Reopen election robocalls investigation: NDP MP
Commissioner of elections will soon get power to compel witnesses to provide information
Canada's elections watchdog should use new powers to shed new light on the robocalls scandal, says a member of the committee studying changes to Canada's elections law.
New Democratic Party MP Nathan Cullen said elections officials used the robocalls scandal to convince MPs that new powers were needed.
"I don't know why you wouldn't want to apply it to the largest scandal that we've had in terms of fair and free elections in Canada," Cullen said
"I want to ask him about that, I suppose, because I felt that was the case that most exemplified the need to change the law."
However, Commissioner of Elections Yves Côté has said he has no plans to use the powers to dig further into the robocalls scandal of the 2011 federal election.
Conservative MP Stephanie Kusie says she wants to know more about the legal precedents surrounding using new powers to tackle earlier cases.
"We are uncertain as to if the new measures could be applied retroactively and we would probably have to further evaluate the historic application of new laws to existing cases."
On Wednesday, Conservative MP Pierre Poilievre said if the elections watchdog is going to start looking at past cases he should investigate the NDP's acceptance of thousands of dollars worth of sponsorship revenue from unions and groups. The party returned $344,468 in 2012 after Elections Canada advised it the money violated political financing laws.
"Obviously they knew it was illegal to take union money but they did it anyway over five years."
At the time, the NDP said it had believed, until Elections Canada ruled otherwise, that the sponsorship revenue was legal under the Canada Elections Act.
The comments come after Côté told CBC News that sweeping new powers his office will have once Parliament adopts Bill C-76 could also be used to get to the bottom of existing cases that have frustrated his investigators.
While the chief electoral officer runs elections, Côté's office investigates allegations that elections laws have been broken.
Under Bill C-76, Côté will get the power to go to a judge and get a court order compelling someone to talk with him or provide information.
"In terms of whether the new tool could be used for past investigations, that's a very interesting issue," Côté said.
"The bill, as I recall, does not specifically say yea or nay. It says the commissioner now has that power to apply, so we will have to look at it."
However, Côté has no plans to use the powers to dig further into one of the highest profile cases his office has been called upon to handle — a case he said frustrated his investigators because nobody would talk with them and he didn't have the power to compel them to talk.
"Robocalls, I think we can consider as closed now."
Conservative Michael Sona was convicted in 2014 of trying to prevent voters in Guelph, Ont., from casting their ballots during the 2011 federal election by sending recorded phone messages known as robocalls, directing them to the wrong voting station. He was sentenced to nine months in jail.
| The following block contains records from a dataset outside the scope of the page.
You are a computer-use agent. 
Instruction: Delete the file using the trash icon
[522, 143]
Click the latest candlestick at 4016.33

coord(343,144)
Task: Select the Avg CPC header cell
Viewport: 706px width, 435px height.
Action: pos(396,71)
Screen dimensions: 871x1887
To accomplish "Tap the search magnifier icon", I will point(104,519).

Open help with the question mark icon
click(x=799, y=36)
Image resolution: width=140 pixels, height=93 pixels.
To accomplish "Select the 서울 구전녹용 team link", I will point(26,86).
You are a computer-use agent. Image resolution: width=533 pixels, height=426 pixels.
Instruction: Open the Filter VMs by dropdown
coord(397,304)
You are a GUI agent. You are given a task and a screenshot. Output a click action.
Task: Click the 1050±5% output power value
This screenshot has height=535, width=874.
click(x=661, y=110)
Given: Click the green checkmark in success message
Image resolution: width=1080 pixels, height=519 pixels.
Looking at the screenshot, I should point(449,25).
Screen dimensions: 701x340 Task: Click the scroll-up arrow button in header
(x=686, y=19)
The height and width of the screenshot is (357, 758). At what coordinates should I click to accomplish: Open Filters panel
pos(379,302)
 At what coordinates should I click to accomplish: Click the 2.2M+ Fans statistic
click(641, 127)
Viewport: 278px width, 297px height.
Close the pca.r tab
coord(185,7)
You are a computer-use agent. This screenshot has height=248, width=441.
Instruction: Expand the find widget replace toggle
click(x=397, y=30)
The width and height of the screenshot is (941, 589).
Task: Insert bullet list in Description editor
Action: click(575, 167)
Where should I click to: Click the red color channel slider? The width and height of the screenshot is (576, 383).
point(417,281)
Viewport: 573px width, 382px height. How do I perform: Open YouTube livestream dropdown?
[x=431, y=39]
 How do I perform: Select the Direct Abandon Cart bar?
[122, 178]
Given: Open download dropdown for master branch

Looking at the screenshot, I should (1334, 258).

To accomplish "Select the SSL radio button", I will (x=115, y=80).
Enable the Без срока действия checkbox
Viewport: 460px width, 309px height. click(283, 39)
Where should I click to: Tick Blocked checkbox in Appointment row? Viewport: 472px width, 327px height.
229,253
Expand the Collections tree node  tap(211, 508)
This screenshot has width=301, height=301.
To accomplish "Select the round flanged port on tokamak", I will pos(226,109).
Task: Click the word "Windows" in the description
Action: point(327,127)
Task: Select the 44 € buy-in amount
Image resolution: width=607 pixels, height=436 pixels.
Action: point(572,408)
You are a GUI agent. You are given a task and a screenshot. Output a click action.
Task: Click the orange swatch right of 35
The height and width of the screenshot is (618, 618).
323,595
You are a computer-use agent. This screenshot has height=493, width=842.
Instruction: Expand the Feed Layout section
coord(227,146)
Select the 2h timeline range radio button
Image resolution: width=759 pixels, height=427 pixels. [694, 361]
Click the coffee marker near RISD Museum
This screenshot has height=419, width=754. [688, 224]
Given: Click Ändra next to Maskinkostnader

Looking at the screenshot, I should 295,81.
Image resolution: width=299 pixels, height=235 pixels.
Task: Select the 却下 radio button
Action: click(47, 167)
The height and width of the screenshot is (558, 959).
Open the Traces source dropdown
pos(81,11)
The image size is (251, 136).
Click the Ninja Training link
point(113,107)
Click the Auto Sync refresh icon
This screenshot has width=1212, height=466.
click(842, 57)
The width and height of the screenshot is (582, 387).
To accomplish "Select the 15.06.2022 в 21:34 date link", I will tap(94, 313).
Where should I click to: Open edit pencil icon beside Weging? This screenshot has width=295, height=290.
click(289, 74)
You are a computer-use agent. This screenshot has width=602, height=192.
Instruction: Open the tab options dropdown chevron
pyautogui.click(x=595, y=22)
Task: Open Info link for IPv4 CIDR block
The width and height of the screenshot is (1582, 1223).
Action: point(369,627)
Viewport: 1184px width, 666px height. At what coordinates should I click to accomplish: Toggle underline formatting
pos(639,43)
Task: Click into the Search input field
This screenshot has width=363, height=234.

Sona has maintained his innocence.
Reached by CBC News, Sona said he is rebuilding his life and didn't want to comment.
Cullen said just who was involved in the robocalls scandal is one of the questions that remains unanswered.
"It's ridiculous to consider that a very low-level person in the Conservative Party apparatus was able to gain access to the entire database, was able to sanction these illegal robocalls that then went off, which cost a great deal of money."
"It was not believable and I don't think the investigators thought it was believable either, but they weren't able to follow up the food chain to who actually directed this."
Nor is it to late to reopen the investigation, said Cullen.
"While there is a statute of limitations under the law, things like the robocalls scandal are well within legal range, so I don't see any prohibition under the act that we're looking at or any of the changes we are making that would limit the elections commissioner from being able to go and do what I would consider a proper investigation."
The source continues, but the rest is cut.